White Boxes: What, Where, and How Much?

One of the most important questions in network-building today is the role “white-box” technology will play.  It’s a fundamental precept of operators and even many enterprises that they’re being gouged and locked in by network vendors.  The obvious solution is to adopt an “open” technology, meaning something that doesn’t include proprietary elements and is subject to the pricing pressure inherent in a competitive market.  How good an idea is “white box”, and is it something that’s limited to network devices or inclusive even of large-scale server systems?

The fundamental basis for the white-box movement, whatever kind of box we’re talking about, is the notion that there is a baseline hardware architecture available that could serve as the basis for creating an open device.  This can be true only if there are no proprietary hardware enhancements that would significantly augment value to the user, and if there’s some source of standard that could be expected to drive competitive solutions that stayed interchangeable.

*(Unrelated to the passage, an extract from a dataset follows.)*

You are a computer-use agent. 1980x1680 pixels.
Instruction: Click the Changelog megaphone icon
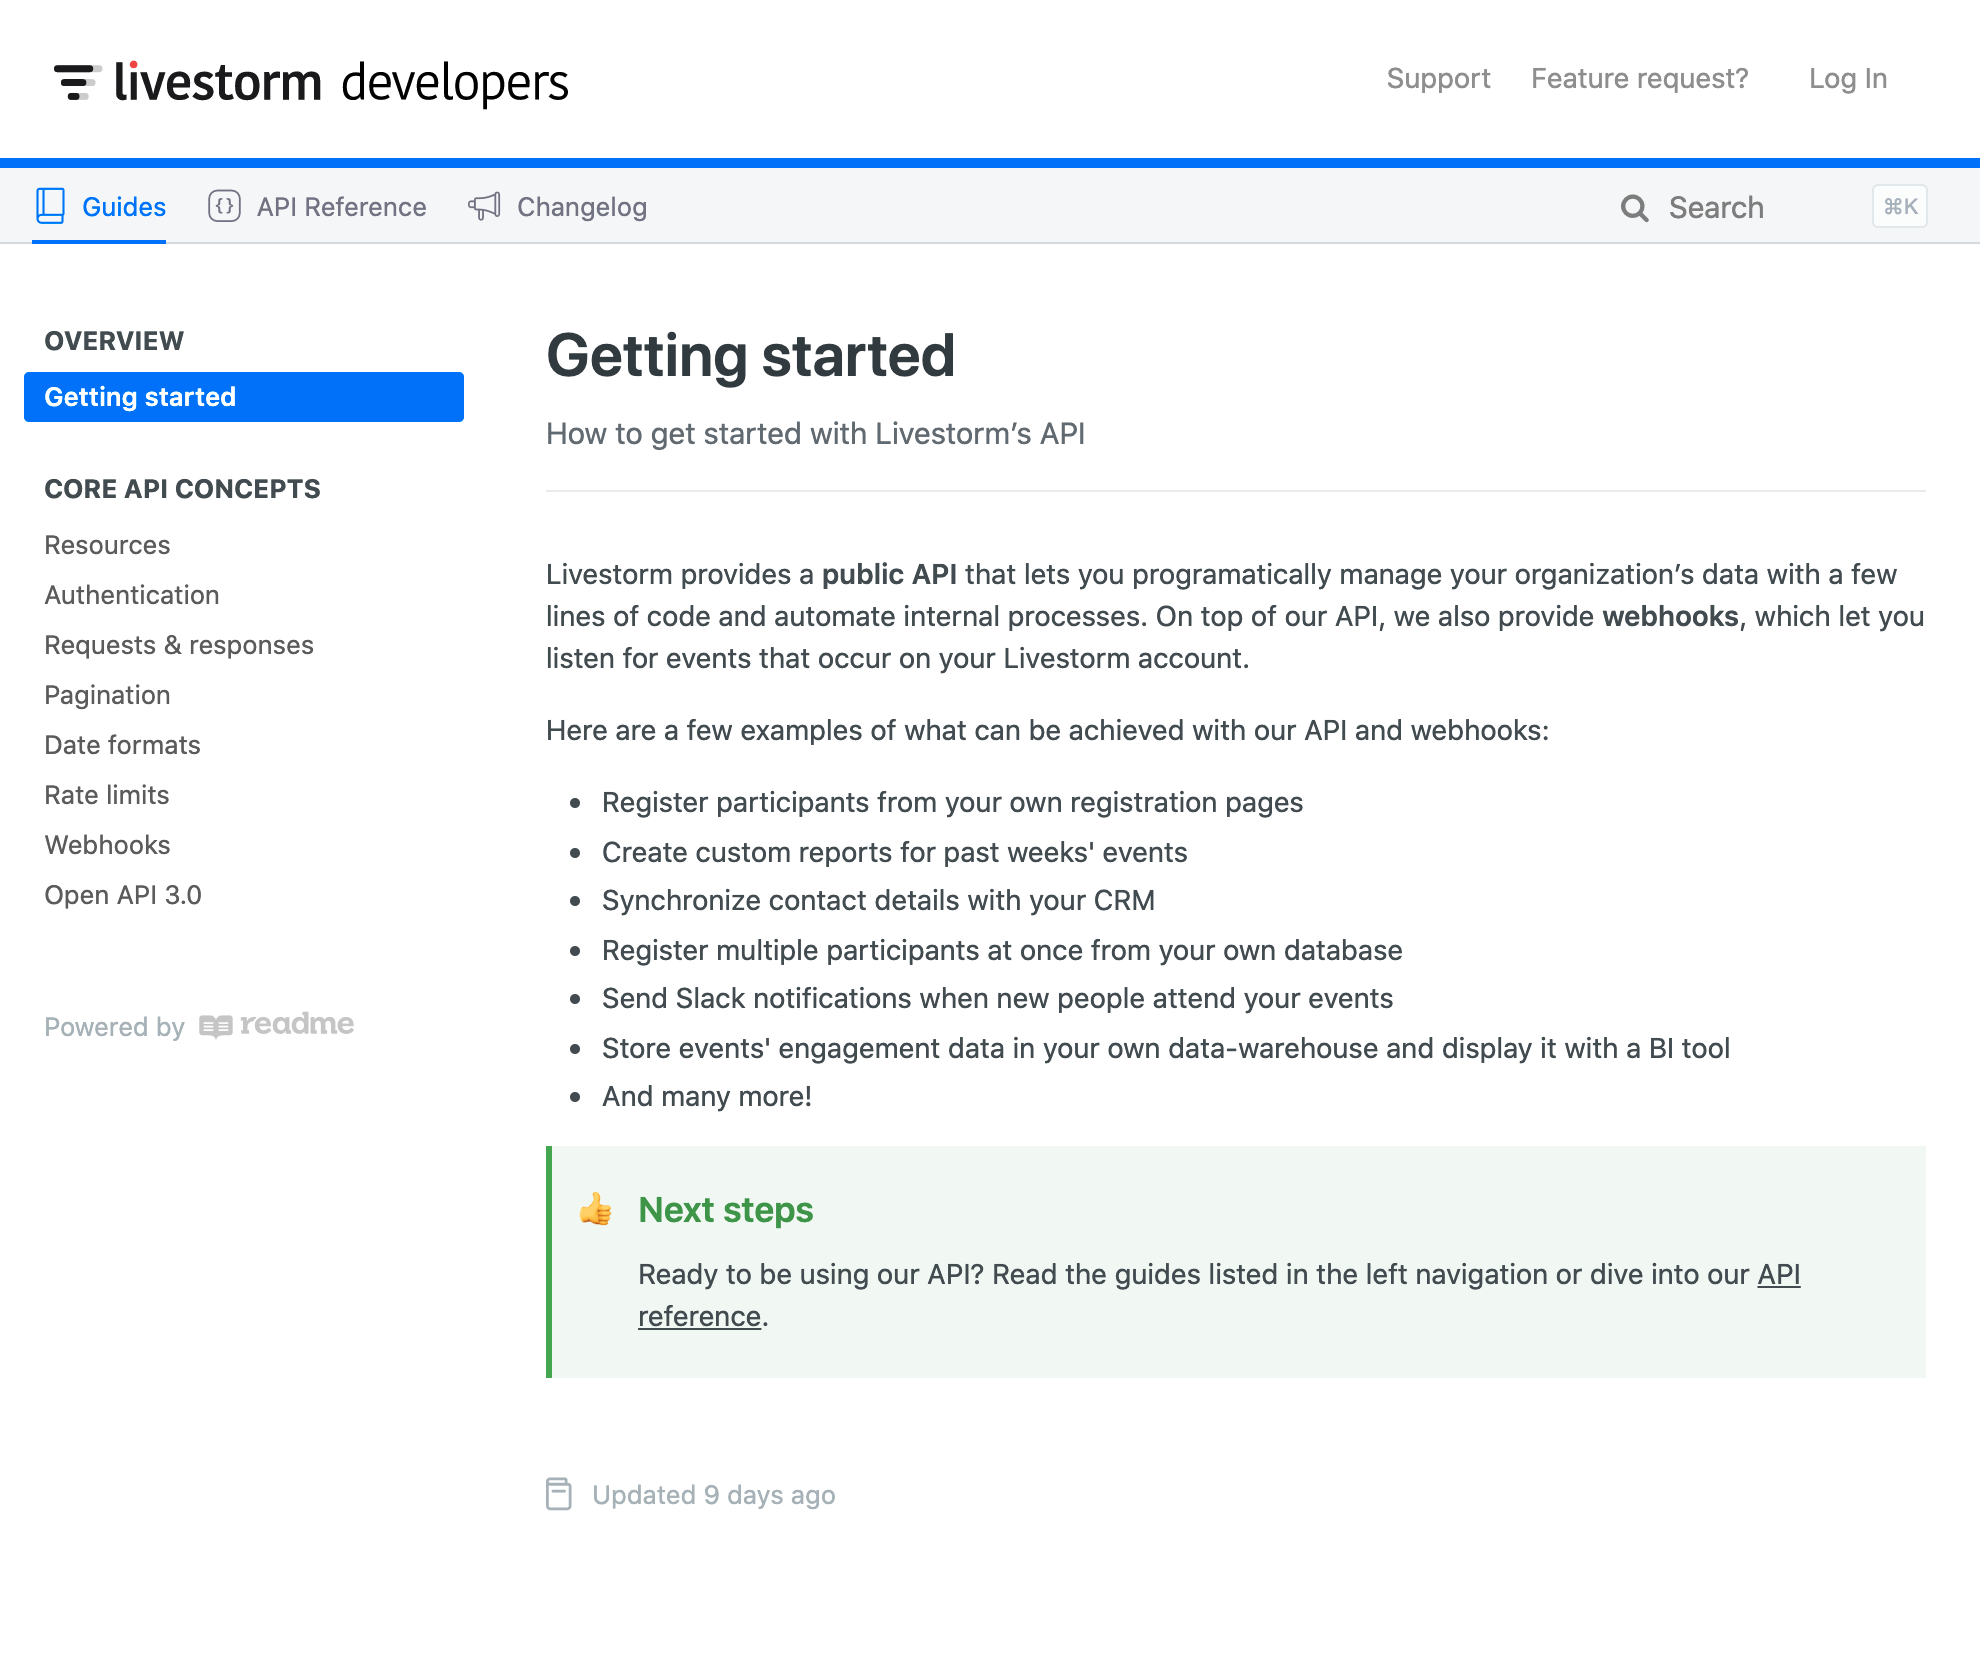coord(484,206)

In the PC space of old, the IBM PC created such an architecture, and we have had many desktop and laptop products based on that architecture, all of which are open and fairly equivalent.  The PC space, and later the server space, introduced a second architectural reference more generally useful—“platform compatibility”.  The purpose of these open boxes is increasingly tied to running open software, since software creates the real features of any device technology.

Platform compatibility means that a device (switch/router or server) has not so much a cookie-cutter-identical hardware configuration, but that it offers a software platform (operating system and middleware) that adapts the traditional platform APIs (like Linux) to the hardware, erasing any visible differences.  Hardware plus platform equals white box.

In the white-box switch and routing space, there are a number of embedded operating systems designed to host switch/router feature software.  The problem with a pure hardware model is illustrated by this multiplicity.  It’s like having a standard PC hardware framework with a half-dozen different operating systems, each with their own applications.  We know from industry history that doesn’t work out.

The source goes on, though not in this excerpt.